Closed isukrit closed 6 years ago
This is most likely a memory error. How much memory does your Docker container have available?
Okay, it was 2 GB earlier and I have increased it to 28 GB. Should be fine now?
When I try running for multiple subjects (8 subjects) it again crashes.
CORRECTING DEFECT 0 (vertices=65900, convex hull=5139, v0=302) error in the retessellation normal vector of length zero at vertex 52286 with 0 faces vertex 52286 has 0 face XL defect detected... No such file or directory Linux aa6292a477f7 4.9.87-linuxkit-aufs #1 SMP Wed Mar 14 15:12:16 UTC 2018 x86_64 x86_64 x86_64 GNU/Linux
recon-all -s sub-0025405 exited with ERRORS at Tue Jul 17 14:44:45 UTC 2018
For more details, see the log file /out/freesurfer/sub-0025405/scripts/recon-all-lh.log To report a problem, see http://surfer.nmr.mgh.harvard.edu/fswiki/BugReporting
Standard error:
Return code: 1
Sentry is attempting to send 1 pending error messages Waiting up to 10 seconds Press Ctrl-C to quit fMRIPrep: Please report errors to https://github.com/poldracklab/fmriprep/issues recon-all-status-lh.log
@effigies, any clue? It runs fine for a single subject. I ran it with 2 subjects and it hasn't finished in 2 days. Stuck at resume recon-all
. I have allotted 14 CPUs, 28 GB memory and 2 GB swap to Docker.

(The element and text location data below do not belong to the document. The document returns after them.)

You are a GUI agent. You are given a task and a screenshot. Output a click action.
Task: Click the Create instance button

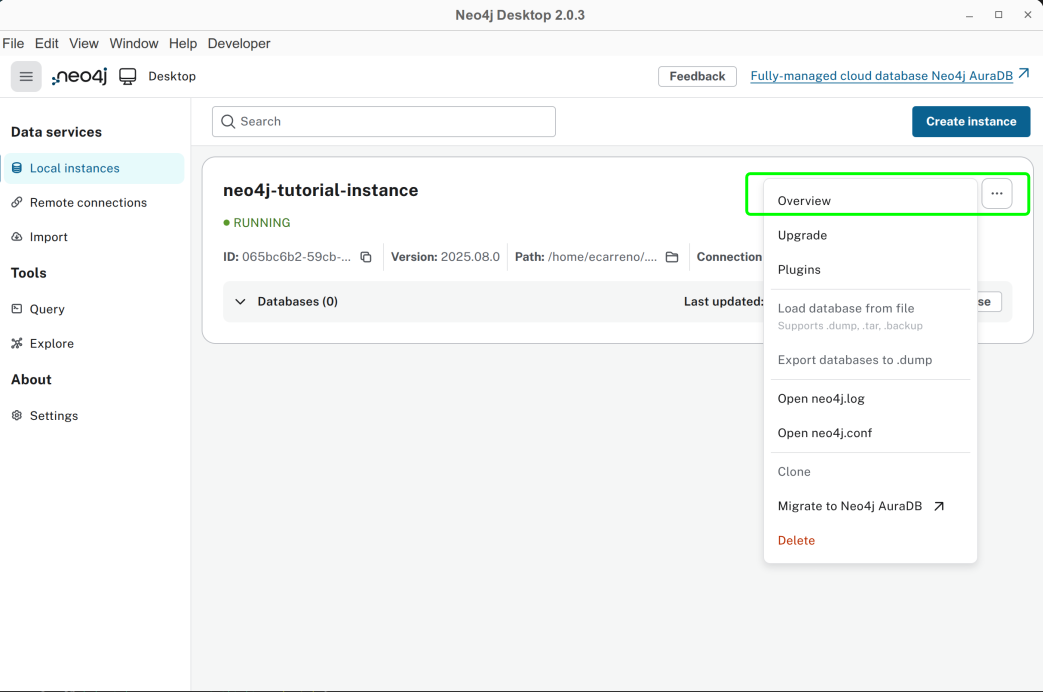coord(970,121)
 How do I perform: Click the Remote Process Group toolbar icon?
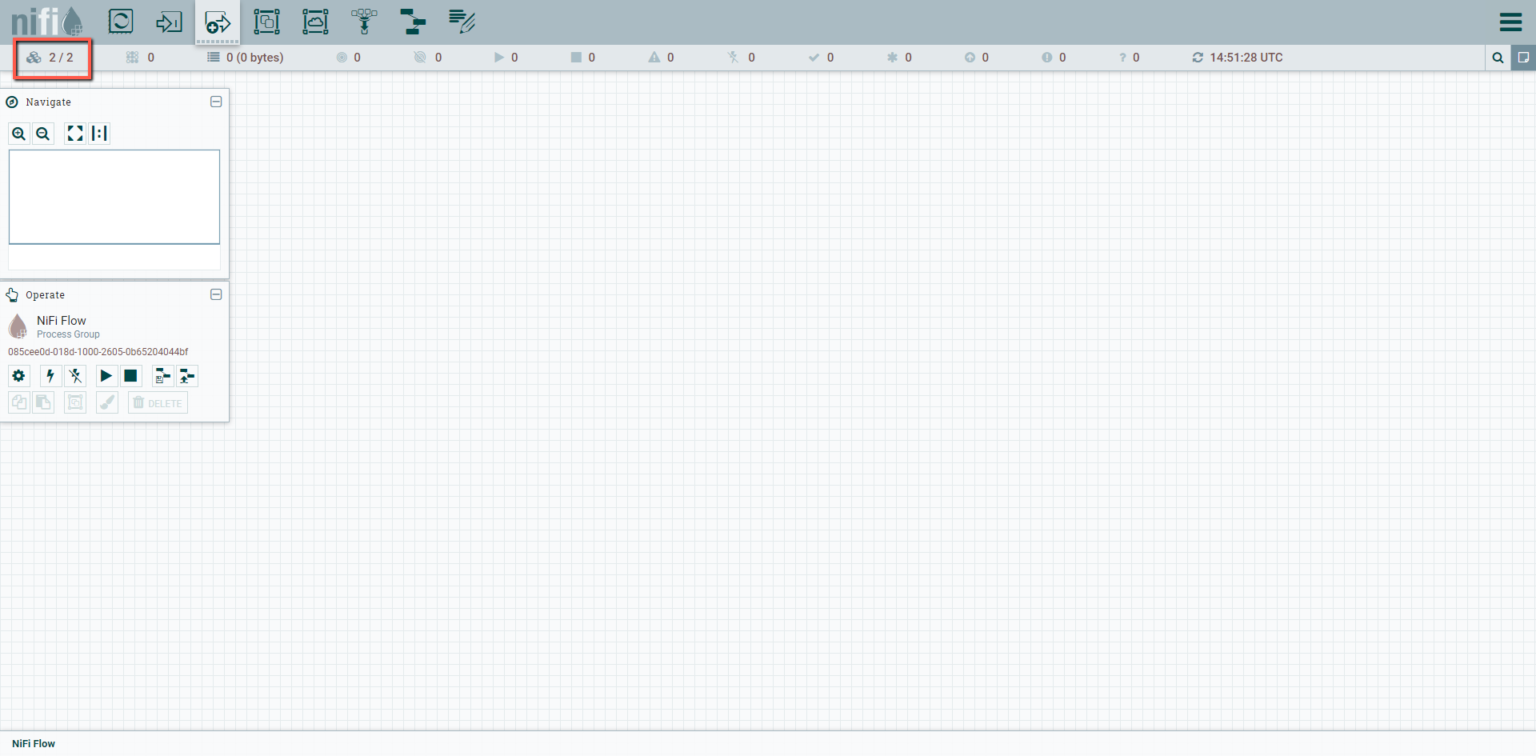[315, 21]
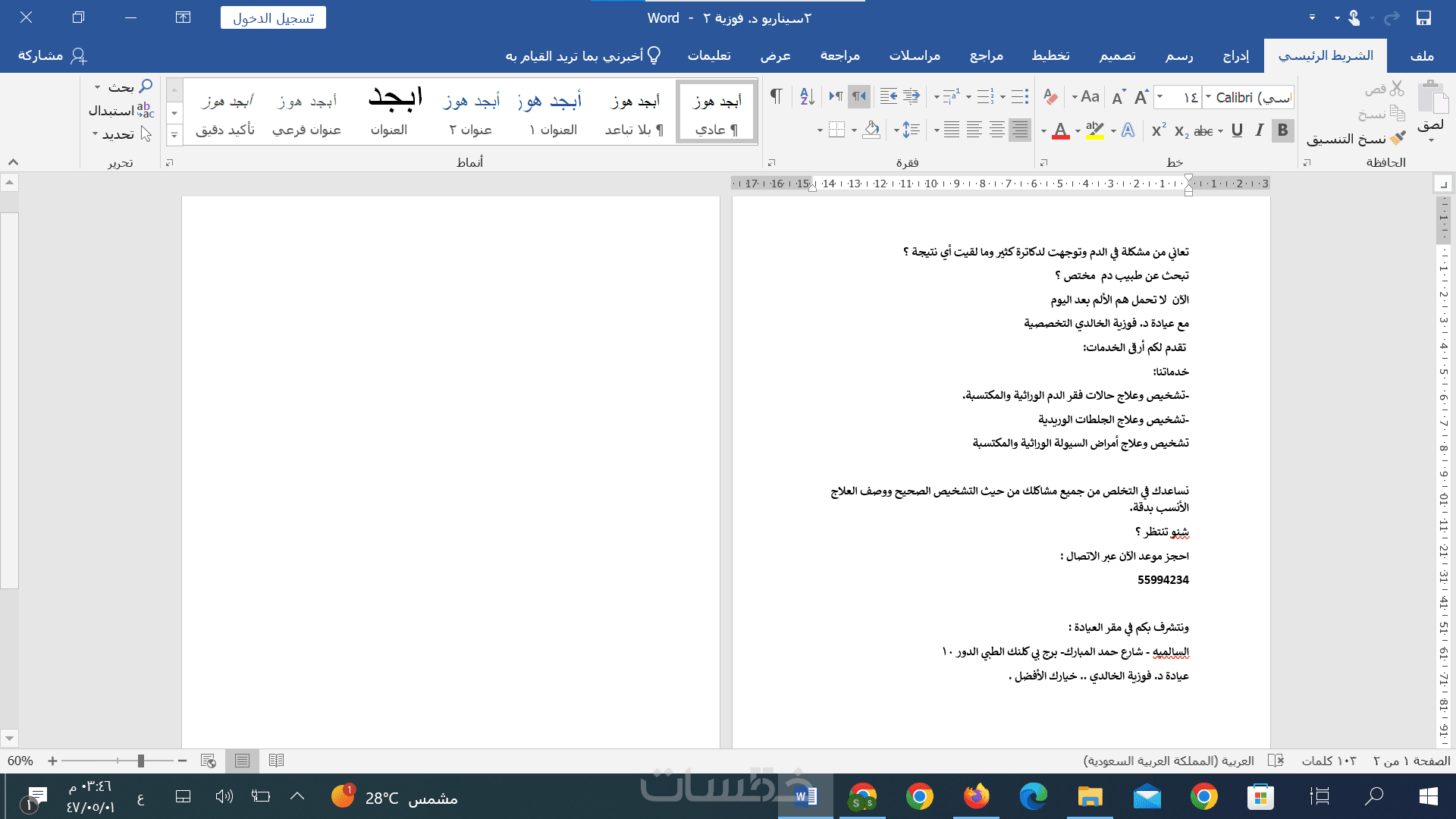Click the Sort A-Z icon
The width and height of the screenshot is (1456, 819).
[807, 96]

Hi @isukrit ! I usually see this happen if I'm trying to restart a failed fMRIPrep job, or if I'm using a previously created recon-all directory. Since fMRIPrep will reuse existing surfaces, if something went wrong in creating or saving these then it will be stuck at this step.

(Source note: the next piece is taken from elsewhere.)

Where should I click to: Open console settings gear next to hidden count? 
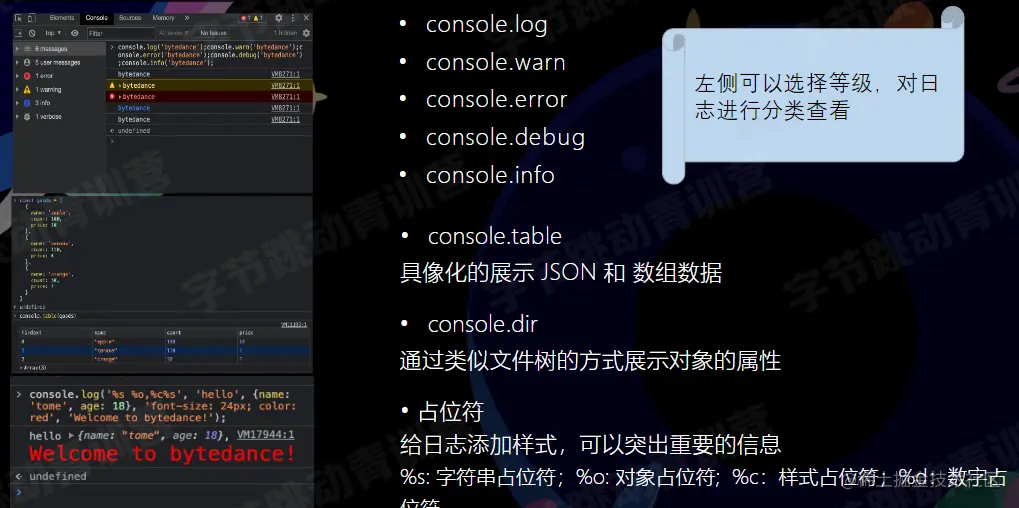pos(306,33)
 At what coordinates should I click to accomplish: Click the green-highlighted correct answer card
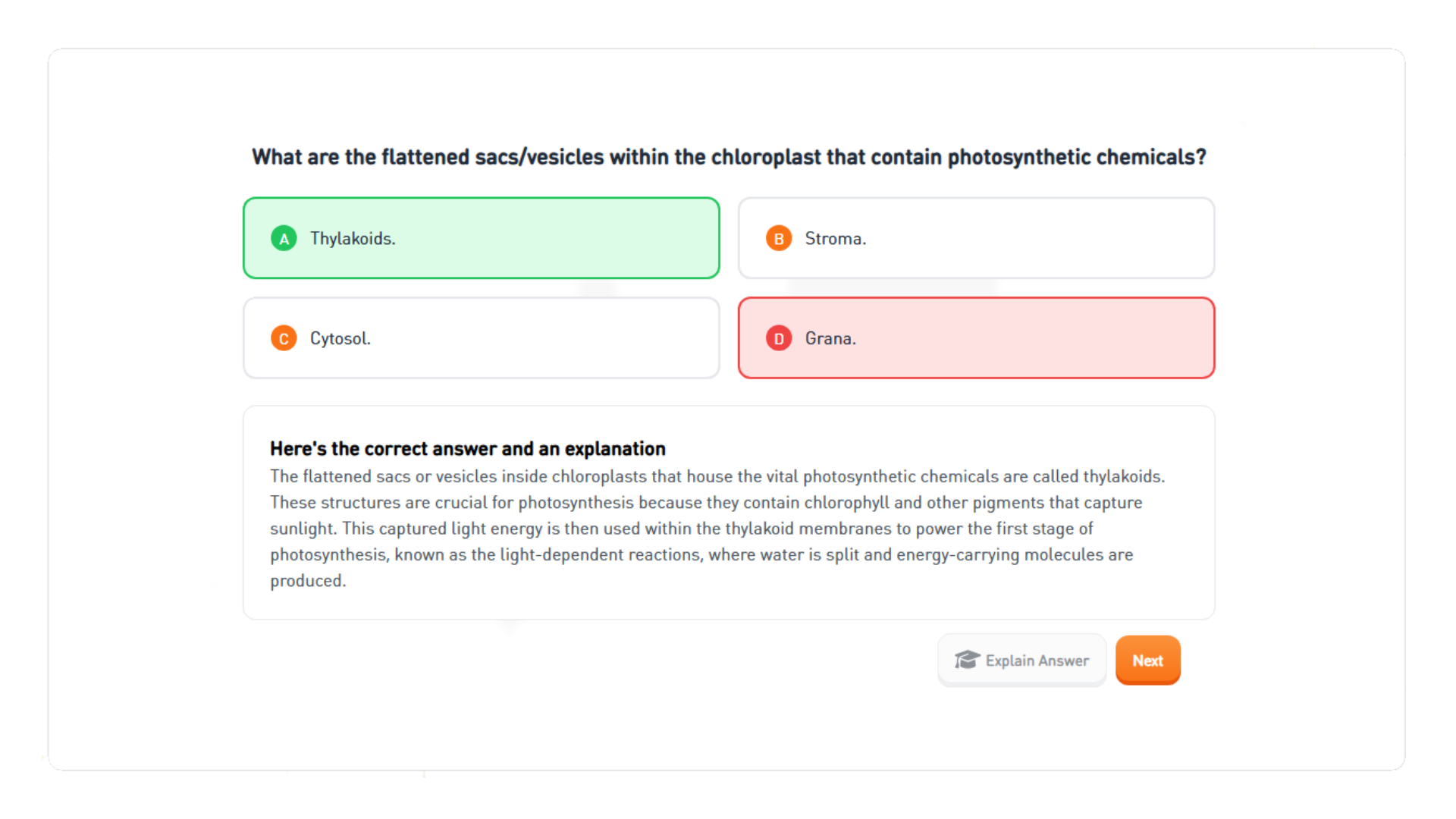(481, 237)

I'd recommend checking those subjects's files in the freesurfer directory, and especially the generated logs listed in the error message: freesurfer/sub-0025405/scripts/recon-all-lh.log
You can, of course, just delete these directories and fMRIPrep will create them during its next running ! With the processing capabilities you listed, it should be able to complete.

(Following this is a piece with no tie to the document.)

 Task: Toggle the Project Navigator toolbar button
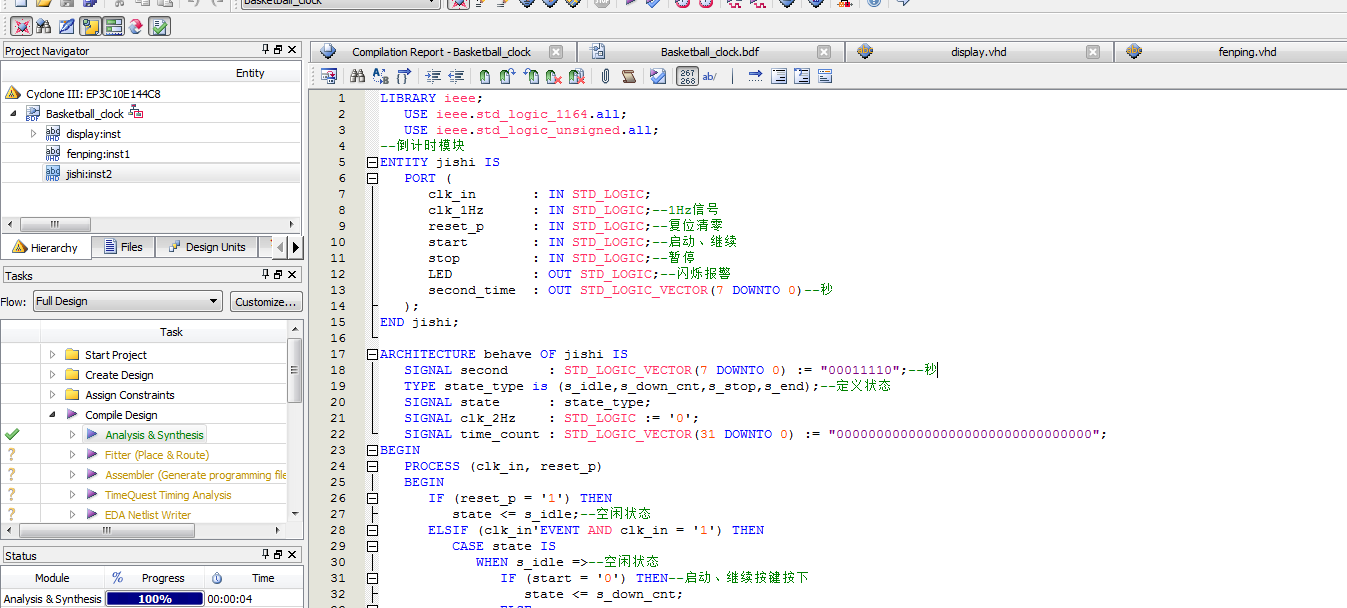click(90, 26)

Okay, now I have cleaned all the out directories and used the scratch option. I have run it with all the subjects using low memory option:
sudo fmriprep-docker --fs-license-file /Volumes/Storage/Students/Sukrit/LMU_Data/Freesurfer_license/license.txt /Volumes/Storage/Students/Sukrit/LMU_Data/LMU_BIDS_3 /Volumes/Storage/Students/Sukrit/LMU_Data/LMU_3_processed participant -w /Volumes/Storage/Students/Sukrit/LMU_Data/LMU_3_inter_res --debug --low-mem
Let us see what happens.
Hi @isukrit, how has this gone for you? Also, just a note that --debug
is a developer flag that includes faster, less accurate registration. If you just want more output, use -v
(for verbose).
Thanks for chiming in @emdupre!
It ran for 3-4 days. Now it's frozen to the following output:
180727-23:08:29,368 nipype.interface INFO:
resume recon-all : recon-all -autorecon-hemi lh -noparcstats -nocortparc2 -noparcstats2 -nocortparc3 -noparcstats3 -nopctsurfcon -nohyporelabel -noaparc2aseg -noapas2aseg -nosegstats -nowmparc -nobalabels -openmp 8 -subjid sub-0025425 -sd /out/freesurfer
It has been almost 5 days since it's been like this. What log files can I attach you help you?
It's possible that there was a crash that failed to register. What version of fmriprep are you using?
The relevant log files would be: /Volumes/Storage/Students/Sukrit/LMU_Data/LMU_3_processed participant/freesurfer/sub-0025425/scripts/recon-all*.log
recon-all-lh.log recon-all-status-lh.log recon-all-status.log recon-all.log
fmriprep version is 1.1.2
I think the issue is my hard disk is running out of space. Is there a way I can save the files produced by docker on an external disk (I have attached to my server)?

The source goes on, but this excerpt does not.